- Work instructions:
Find and copy each line of the records where the string "Juventude" shows up.

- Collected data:
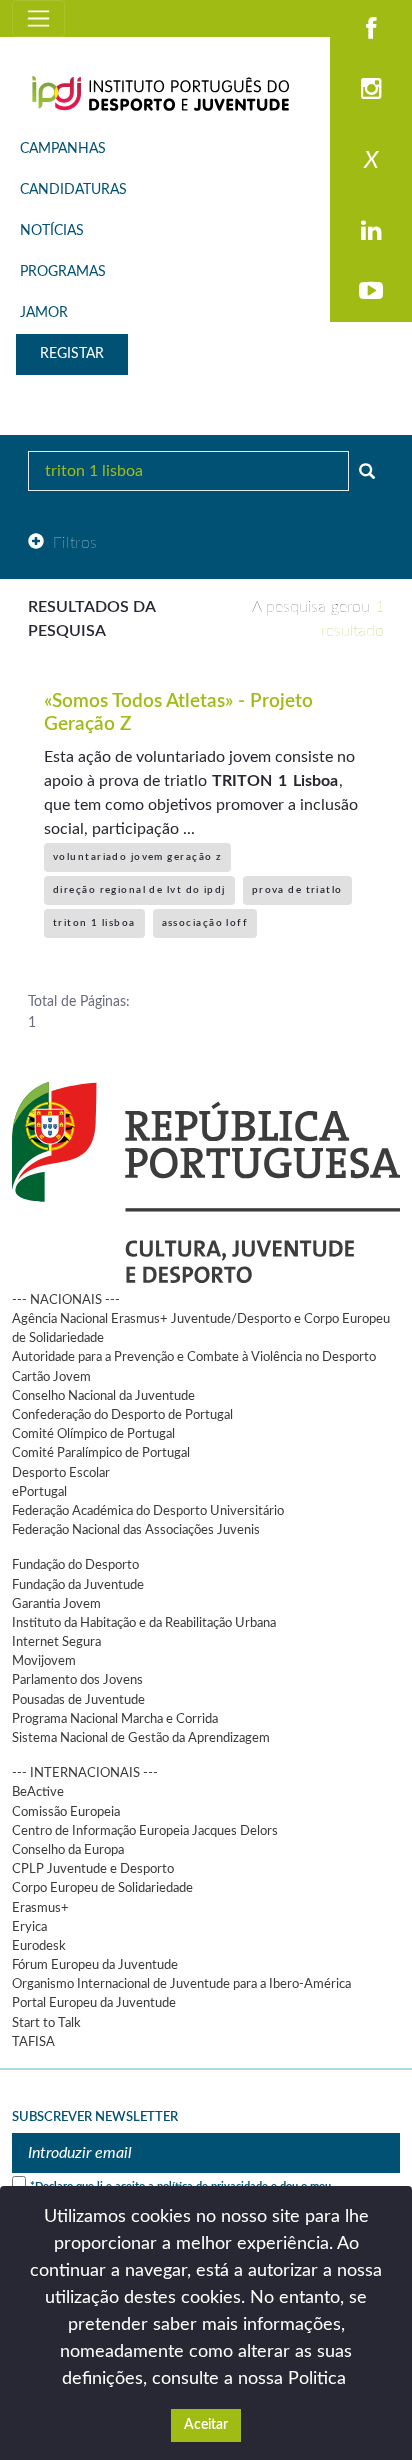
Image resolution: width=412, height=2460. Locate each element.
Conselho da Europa (68, 1850)
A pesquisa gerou (318, 619)
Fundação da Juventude (78, 1585)
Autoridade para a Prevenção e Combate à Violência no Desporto (194, 1357)
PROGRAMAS (63, 272)
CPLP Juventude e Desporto (93, 1869)
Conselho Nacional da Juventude (103, 1396)
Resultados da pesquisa (91, 619)
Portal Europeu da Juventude (94, 2003)
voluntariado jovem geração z (137, 857)
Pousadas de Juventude (78, 1700)
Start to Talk (46, 2023)
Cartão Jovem (51, 1377)
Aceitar (206, 2425)
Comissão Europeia (66, 1812)
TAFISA (33, 2042)
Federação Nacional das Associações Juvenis (136, 1530)
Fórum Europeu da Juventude (95, 1965)
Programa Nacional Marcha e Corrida (115, 1719)
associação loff (205, 923)
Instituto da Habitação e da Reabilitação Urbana (144, 1623)
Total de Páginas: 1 (79, 1012)
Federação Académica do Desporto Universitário (148, 1511)
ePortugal (39, 1492)
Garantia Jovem (56, 1604)
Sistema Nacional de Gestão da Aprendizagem (141, 1738)
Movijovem (44, 1661)
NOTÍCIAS (52, 231)
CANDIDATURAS (73, 190)
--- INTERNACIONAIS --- (85, 1773)
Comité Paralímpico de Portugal (101, 1453)
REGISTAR (72, 354)
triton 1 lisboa (94, 923)
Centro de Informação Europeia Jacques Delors (145, 1831)
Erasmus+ (40, 1908)
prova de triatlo (297, 890)
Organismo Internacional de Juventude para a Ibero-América (181, 1984)
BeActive (38, 1792)
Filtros (75, 543)
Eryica (29, 1927)
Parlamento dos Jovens (77, 1680)
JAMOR (44, 313)
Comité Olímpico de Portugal (93, 1434)
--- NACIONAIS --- (66, 1300)
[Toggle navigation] (38, 18)
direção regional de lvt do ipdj (139, 890)
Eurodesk (39, 1946)
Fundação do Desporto (75, 1565)
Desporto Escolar (61, 1473)
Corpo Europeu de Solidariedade (102, 1888)
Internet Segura (56, 1642)
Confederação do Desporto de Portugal (122, 1415)
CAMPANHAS (63, 149)
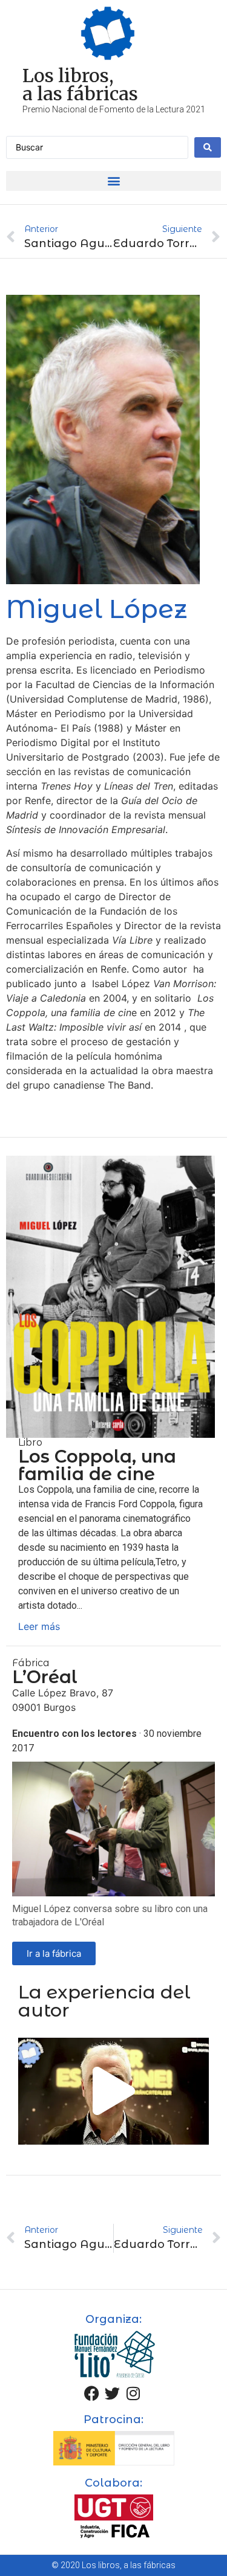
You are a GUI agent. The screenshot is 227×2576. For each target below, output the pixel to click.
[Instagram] (133, 2393)
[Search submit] (207, 147)
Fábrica (31, 1663)
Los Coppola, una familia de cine (97, 1465)
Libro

- Written solution:
Fundação da Juventude (78, 1585)
CPLP Juventude e Desporto (93, 1869)
Conselho Nacional da Juventude (103, 1396)
Portal Europeu da Juventude (94, 2003)
Pousadas de Juventude (78, 1700)
Fórum Europeu da Juventude (95, 1965)
Organismo Internacional de Juventude para a Ibero-América (181, 1984)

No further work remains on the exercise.